(Word and element locating data)
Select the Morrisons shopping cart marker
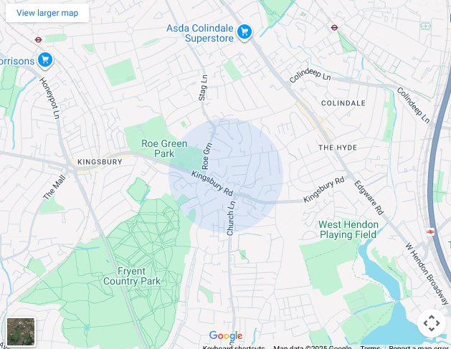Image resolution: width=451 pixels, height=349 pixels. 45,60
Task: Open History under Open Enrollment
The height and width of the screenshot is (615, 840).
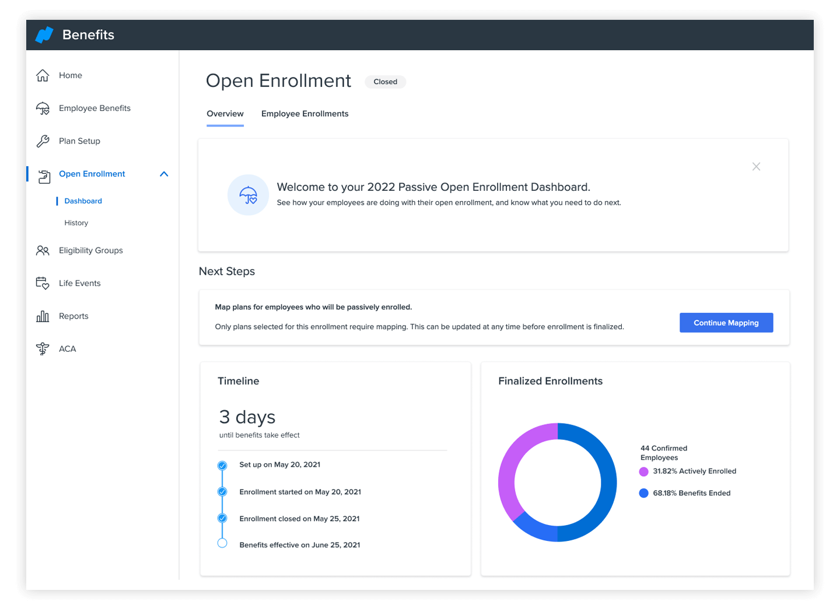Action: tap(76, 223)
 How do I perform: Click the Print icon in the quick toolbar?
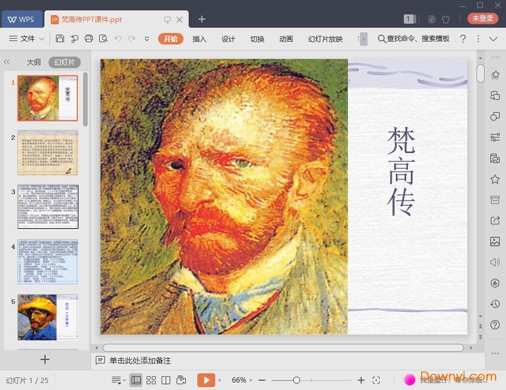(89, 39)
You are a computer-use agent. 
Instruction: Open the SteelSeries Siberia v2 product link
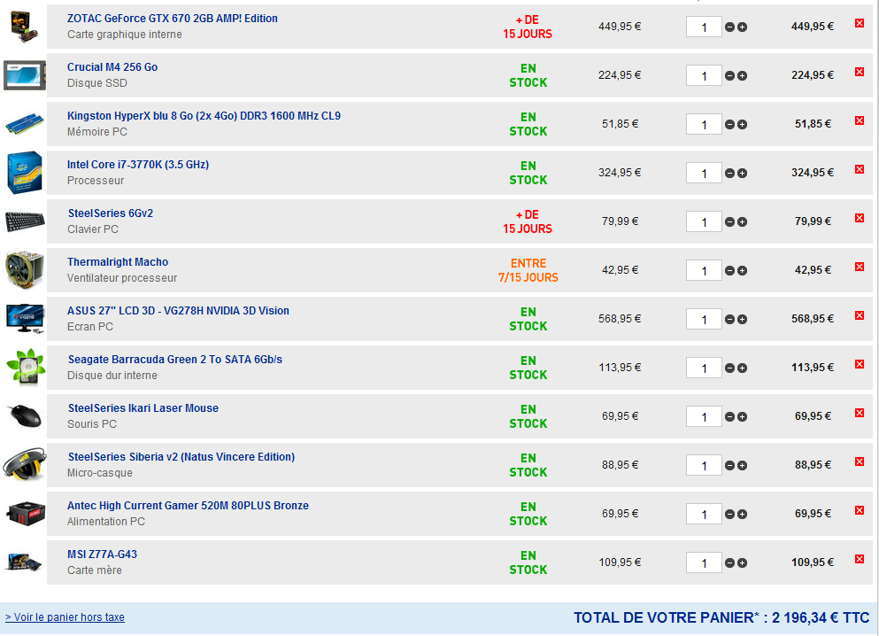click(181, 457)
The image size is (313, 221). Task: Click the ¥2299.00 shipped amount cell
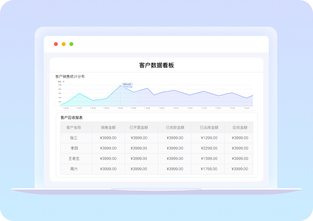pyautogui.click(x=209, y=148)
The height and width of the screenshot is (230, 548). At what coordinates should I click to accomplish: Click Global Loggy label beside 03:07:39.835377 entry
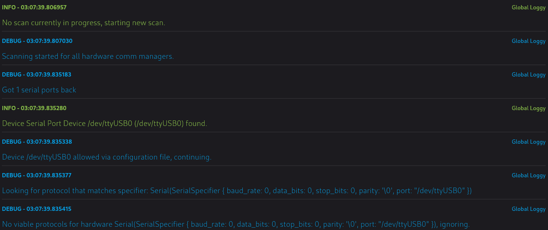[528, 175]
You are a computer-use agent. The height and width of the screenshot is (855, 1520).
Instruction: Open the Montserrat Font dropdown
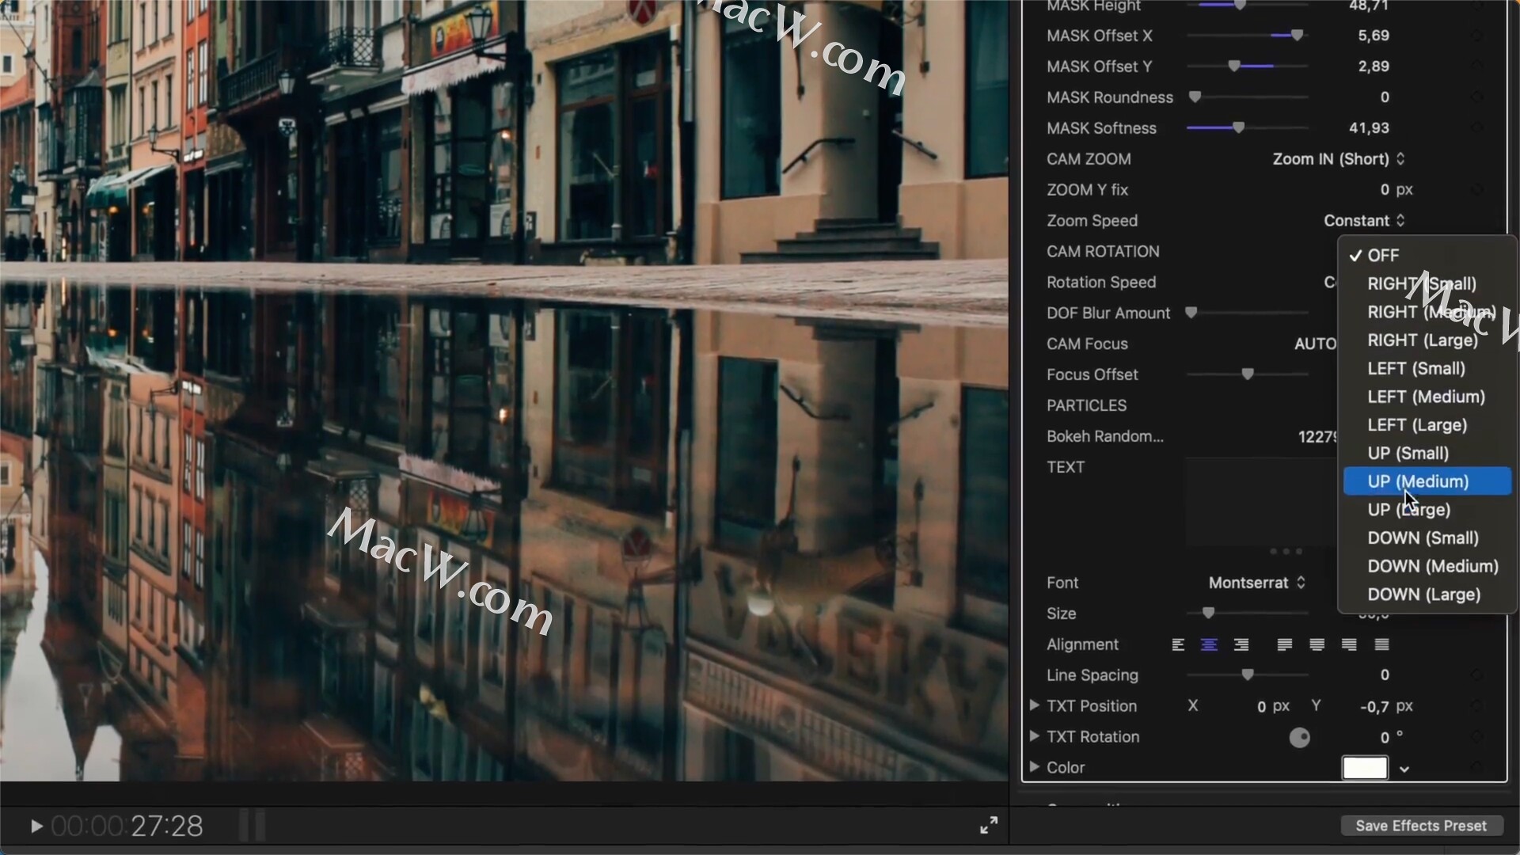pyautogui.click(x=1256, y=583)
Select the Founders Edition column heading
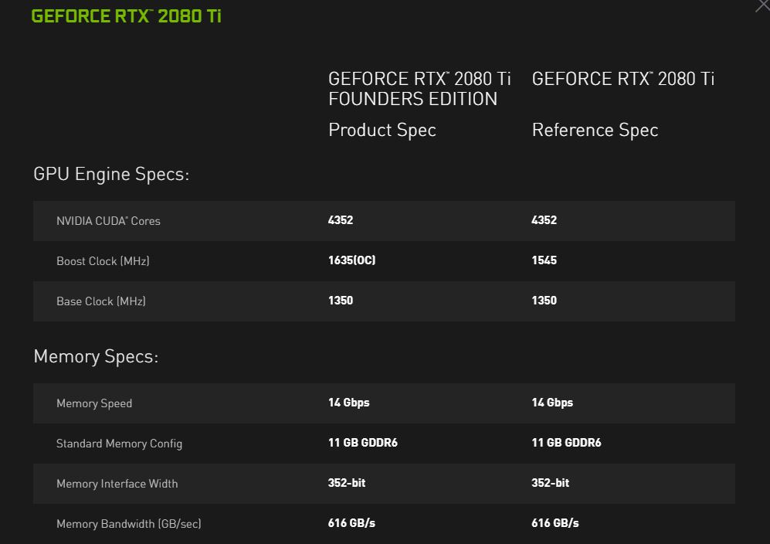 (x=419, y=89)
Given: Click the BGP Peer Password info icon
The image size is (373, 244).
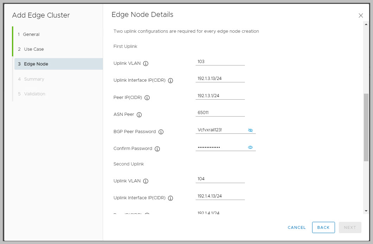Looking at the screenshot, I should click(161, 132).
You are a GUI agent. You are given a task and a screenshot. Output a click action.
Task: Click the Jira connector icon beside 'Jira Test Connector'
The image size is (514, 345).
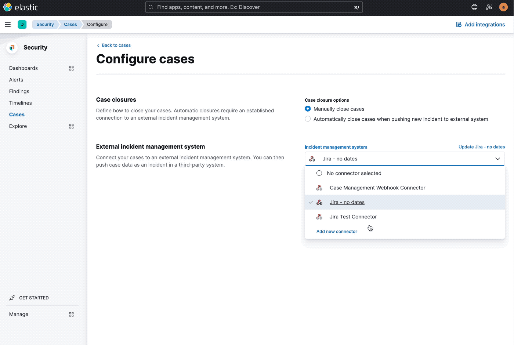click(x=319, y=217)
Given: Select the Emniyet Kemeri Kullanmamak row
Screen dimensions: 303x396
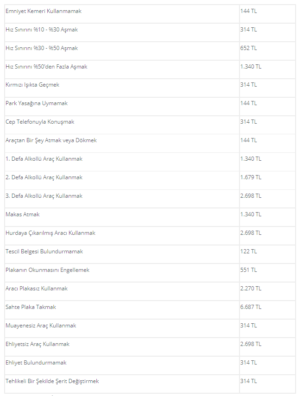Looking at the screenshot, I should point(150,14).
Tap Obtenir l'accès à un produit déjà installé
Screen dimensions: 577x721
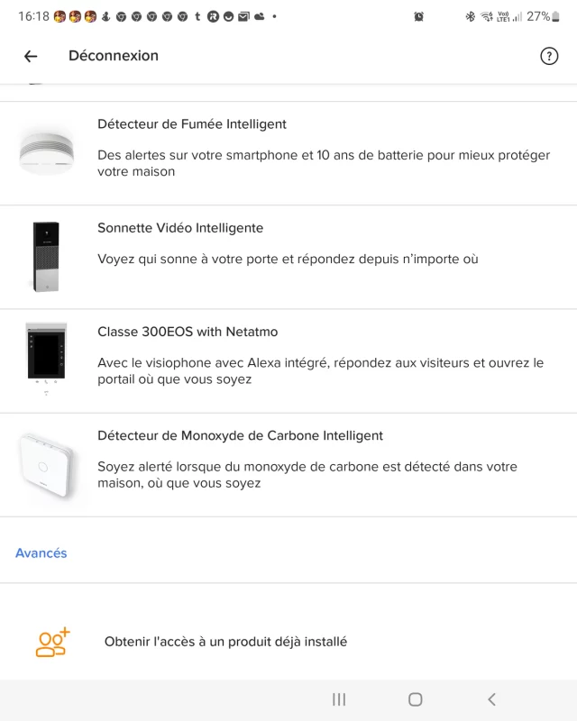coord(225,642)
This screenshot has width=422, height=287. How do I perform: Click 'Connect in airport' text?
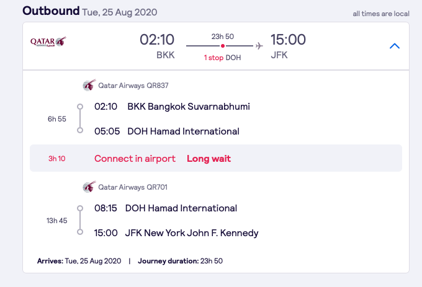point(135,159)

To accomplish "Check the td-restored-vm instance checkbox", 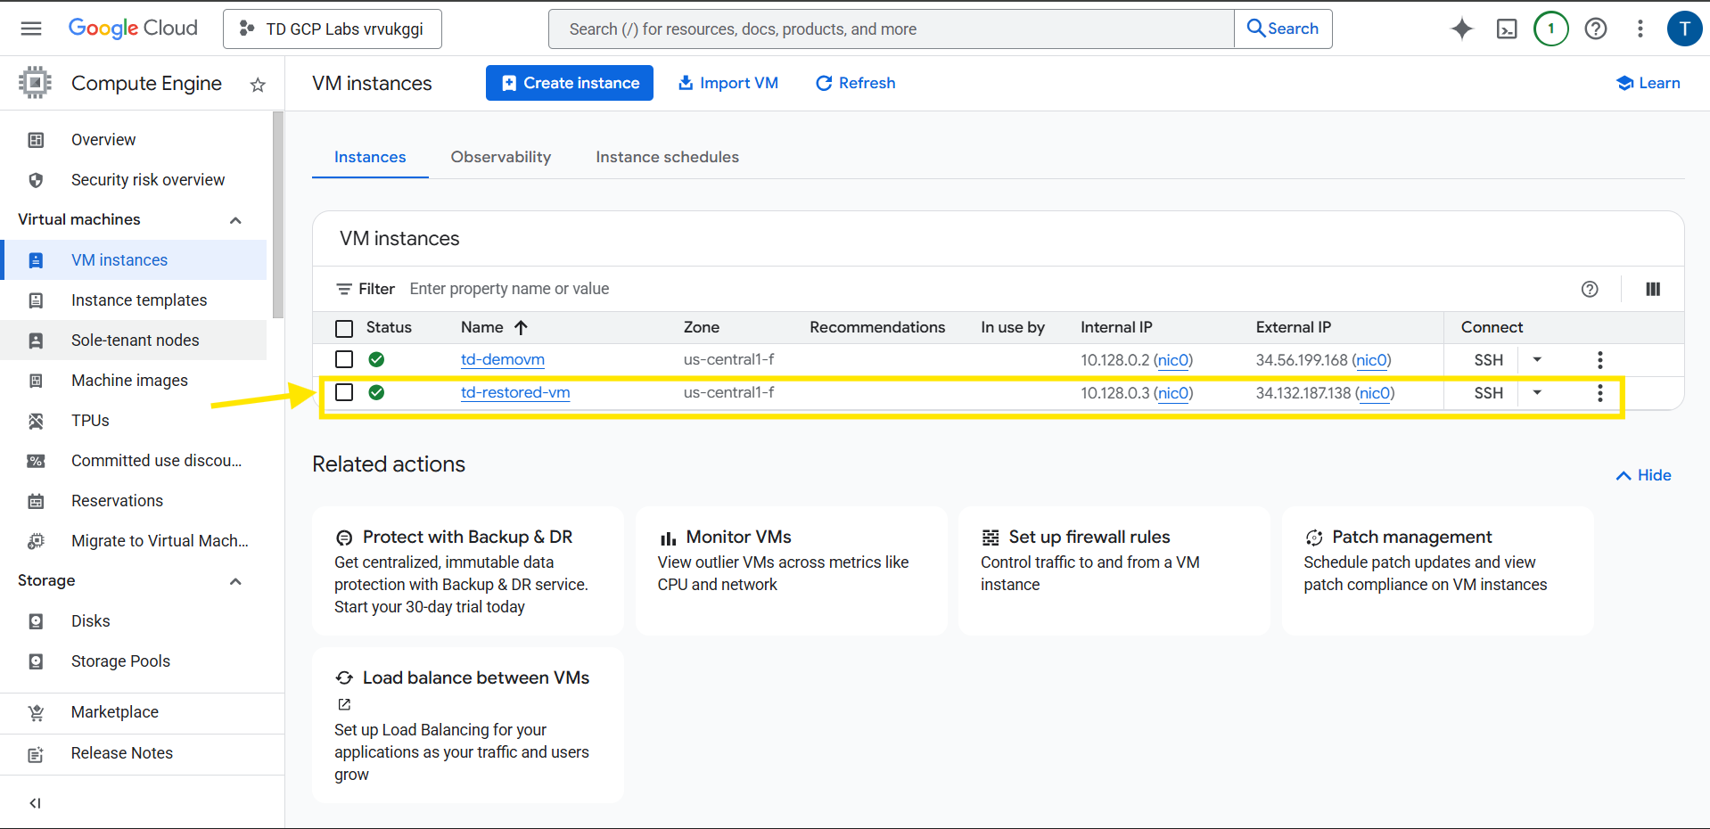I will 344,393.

### Task objective
Rewrite the part of the material above that opens with the line containing "The height and width of the screenshot is (230, 548)." and closes with the line containing "(x=419, y=89)", replacing "dropdown" with "drop-down list" and changing nothing else. Omit the pictures from your answer.

### The solution
The height and width of the screenshot is (230, 548). At what coordinates should I click to accomplish: Click Global Loggy label beside 03:07:39.835377 entry
[528, 175]
You are a computer-use agent. The height and width of the screenshot is (855, 1520).
Instruction: Open the Montserrat Font drop-down list
pyautogui.click(x=1256, y=583)
Select the Founders Edition column heading
 (x=419, y=89)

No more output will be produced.